Sure, but considering GitHub doesn't have advertising[1], and they're not sending it to a third party (like Google, who does), it's very hard to imagine any use for first party "tracking" that might harm you.

Presumably the most they're using this for is recommending potentially interesting repos to you.

[1] Potential concern would be if "Microsoft" was considered "their own", since Bing does have an ad network. But my guess is between still having separate accounts and being treated as separate companies, that is not the case here... yet.

Remember that they have LinkedIn as well, and quite possibly could put together a fascinating view of software job profiles, candidates, and repo language/activity to gain value entirely within their own organization. Something like LinkedIn recruitment recommendations improved with GitHub contribution activity might be a fascinating recruitment product: ads are not the only way to gain value.

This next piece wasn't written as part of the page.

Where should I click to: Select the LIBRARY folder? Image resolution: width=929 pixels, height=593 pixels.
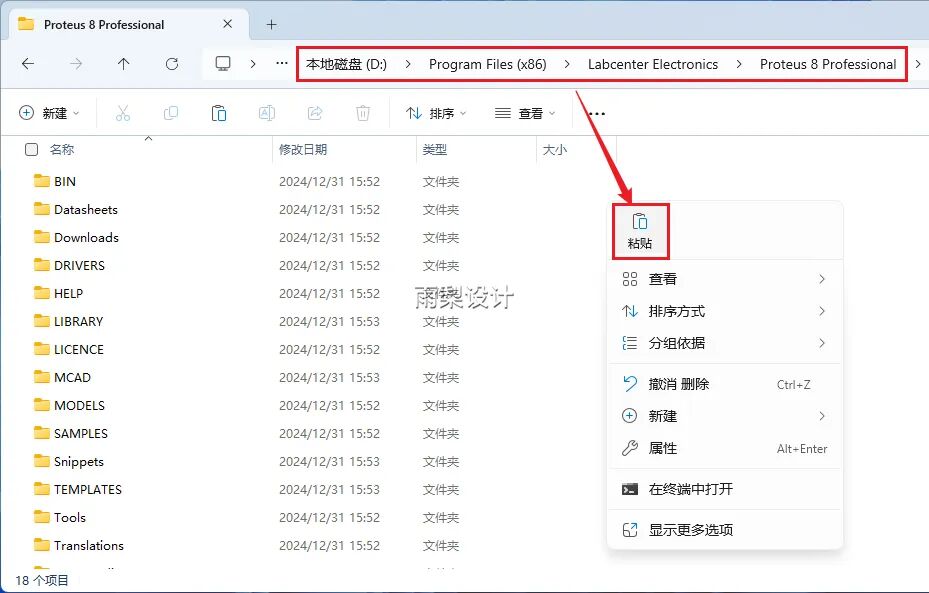click(x=78, y=322)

Yeah, I think my comment is still applicable as is: The risk here is entirely dependent on whether or not "first party" means "GitHub" or means "Microsoft and it's various properties".

My guess is that, at least, for now, it refers to GitHub, as you agree to GitHub's Terms of Service, which doesn't actually mention Microsoft as a party.

I get ads on GH homepage for open positions. They seem targeted to me or maybe I just notice the relevant ones.

Wait, Google isn't sharing your analytics data with any third parties.

Google usually is the third party, when people are talking about analytics. GitHub removed third party analytics, like Google.

And while Google keeps it's data horde on you to itself, it definitely sells access to you in numerous harmful ways.

What matters is the purposes that the cookies are used for, not how many there are or which service set it.

A session cookie that is also used for tracking would qualify as both a functional and a tracking cookie, and thus generally be illegal (since you can't consent to the tracking if it's under the threat of being unable to use the service).

They appear to be using a self-hosted analytics solution. Every page makes a request to collector.githubapp.com.

I presume this is indeed what they're doing given the wording of the post:

"(And of course GitHub still does not use any cookies to display ads, or track you across other sites.)"

That exactly leaves out "track you on our own site". But honestly, I have absolutely zero issue with them tracking my behavior on their own site. I know how valuable it is to be able to learn/see what users are doing, and they should absolutely be able to do that.

Tracking individual behaviour on their own site without notification is still illegal under the GDPR, so no, they should not absolutely be able to do that.

The GDPR isn't about "3rd party analytics". It's about collection of personal data as qualified by the purpose of that collection, regardless of who collects it.